Rynek tego rodzaju produktów ma być w najbliższych latach najszybciej rosnącym segmentem ubezpieczeń od zarządzania kryzysowego
Towarzystwa ubezpieczeniowe zanotowały w ubiegłym roku ok. 8,1 mld dolarów przychodów z tytułu sprzedaży polis od ryzyka politycznego i zarządzania kryzysowego. Według analityków KPMG najwięcej przyniosły ubezpieczenia od cyberataków, a segment ten będzie najszybciej rosnącą częścią rynku. Szczegółowo pisze o tym dzisiejsza Rzeczpospolita.

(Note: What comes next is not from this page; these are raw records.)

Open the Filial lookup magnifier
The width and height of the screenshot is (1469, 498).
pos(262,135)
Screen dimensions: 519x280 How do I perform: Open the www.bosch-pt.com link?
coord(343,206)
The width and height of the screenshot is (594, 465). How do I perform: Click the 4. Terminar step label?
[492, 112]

Przeczytajcie także: Wpadli dwaj Łotysze zajmujący się phishingiem
Zdaniem analityków KPMG w ciągu ostatnich pięciu lat rynek ubezpieczeń od cyberataków urósł aż o 40 proc. i dziś wyceniany jest na prawie 3 mld dolarów. Do 2018 r. ma się powiększyć o kolejne 20 proc. a wzrost będzie napędzany obawami o skutki coraz liczniejszych incydentów informatycznych. W ubiegłym roku ich liczba wzrosła o 38 proc. Szacuje się, że w Polsce przybyło ich jeszcze więcej bo 46 proc. Z badania TNS wynika, że już co trzecia duża firma z Polski spodziewa się w ciągu najbliższego kwartału poważnego zagrożenia cybernetycznego.

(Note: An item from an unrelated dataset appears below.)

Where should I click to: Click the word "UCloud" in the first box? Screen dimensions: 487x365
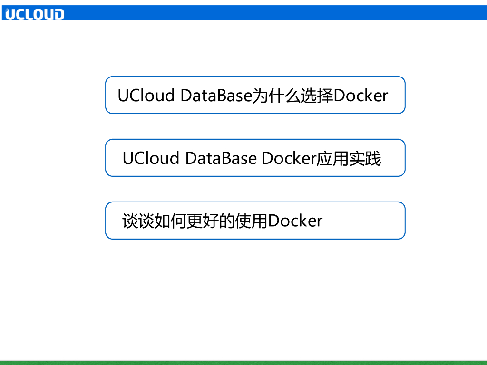coord(146,96)
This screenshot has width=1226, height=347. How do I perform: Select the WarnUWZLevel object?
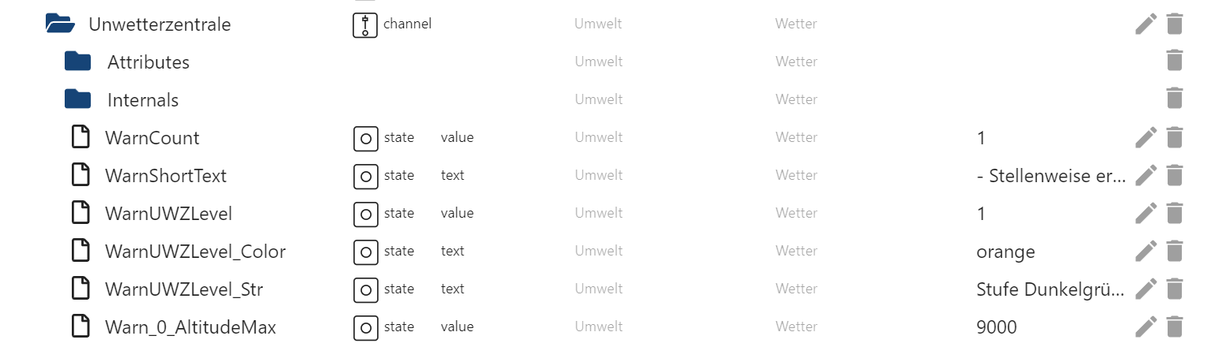(x=168, y=214)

Przeczytajcie także: Tak oszukano system Samsung Pay
Cytowani przez Rzeczpospolitą specjaliści sugerują, że w związku z tym również w Polsce liczba sprzedawanych ubezpieczeń od skutków ataków hakerów będzie rosła. Na razie jednak nikt nie oszacował, ile przedsiębiorstwa znad Wisły wydają na ochronę przed cyberryzykiem. Na świecie już co dziesiąta firma decyduje się na zakup tego typu ubezpieczenia. Natomiast z badań Allianz wynika, że firmy, które już stały się celem ataków hakerów, najbardziej boją się wynikającej z tego utraty reputacji oraz zysków. W dalszej kolejności obawiają się kosztów związanych z wyciekiem danych klientów.